Department of Molecular Medicine and Bioprocesses, Biotechnology, Institute, National Autonomous University of Mexico, Avenida Universidad 2001, Colonia Chamilpa, Apartado Postal 510-3, Cuernavaca, Morelos 62210, Mexico.
Peptides. 2014 Mar;53:42-7. doi: 10.1016/j.peptides.2013.10.010. Epub 2013 Oct 25.
A proteomic analysis of the venom obtained from the Cuban scorpion Rhopalurus garridoi was performed. Venom was obtained by electrical stimulation, separated by high performance liquid chromatography, and the molecular masses of their 50 protein components were identified by mass spectrometry. A peptide of 3940 Da molecular mass was obtained in pure form and its primary structure determined. It contains 37 amino acid residues, including three disulfide bridges. Electrophysiological experiments showed that this peptide is capable of blocking reversibly K(+)-channels hKv1.1 with a Kd close to 1 μM, but is not effective against hKv1.4, hERG1 and EAG currents, at the same concentration. This is the first protein component ever isolated from this species of scorpion and was assigned the systematic number α-KTx 2.14.

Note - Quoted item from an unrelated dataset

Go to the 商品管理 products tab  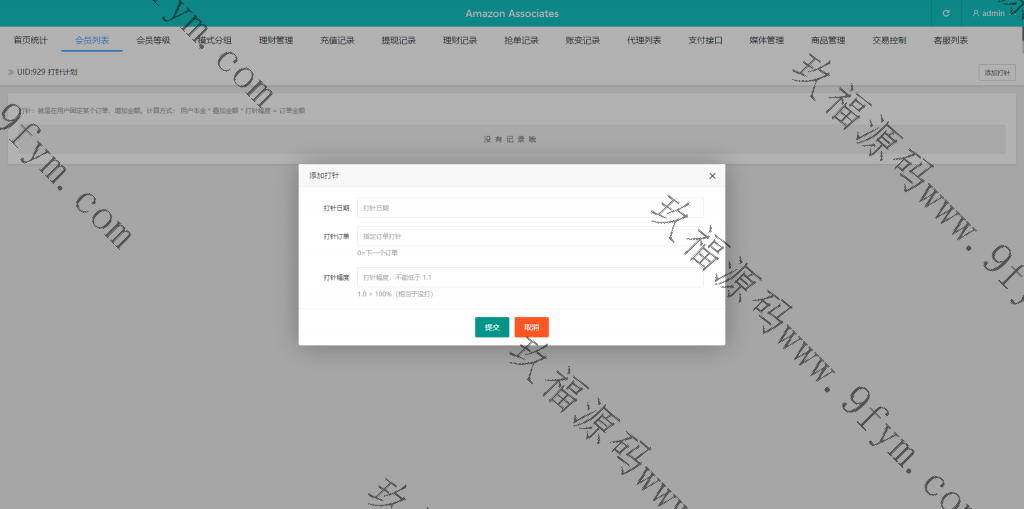click(x=828, y=41)
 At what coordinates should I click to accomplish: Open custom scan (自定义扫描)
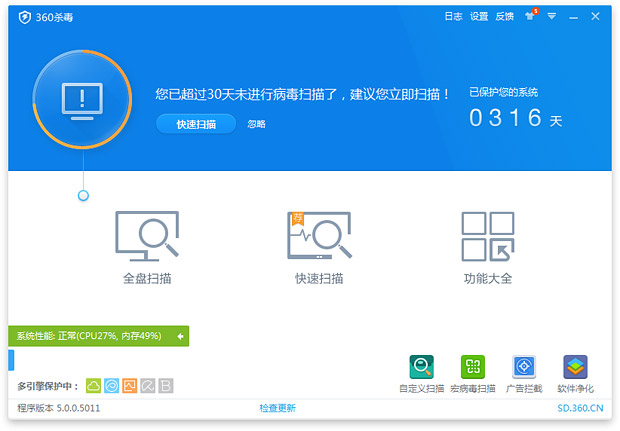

对从古巴蝎子加氏棒尾蝎(Rhopalurus garridoi)获取的毒液进行了蛋白质组学分析。通过电刺激获取毒液,用高效液相色谱法进行分离,并用质谱法鉴定其50种蛋白质成分的分子量。获得了一种分子量为3940 Da的纯肽,并确定了其一级结构。它含有37个氨基酸残基,包括三个二硫键。电生理实验表明,该肽能够以接近1 μM的解离常数(Kd)可逆地阻断钾离子通道hKv1.1,但在相同浓度下对hKv1.4、hERG1和EAG电流无效。这是首次从这种蝎子中分离出的蛋白质成分,被赋予系统编号α-KTx 2.14。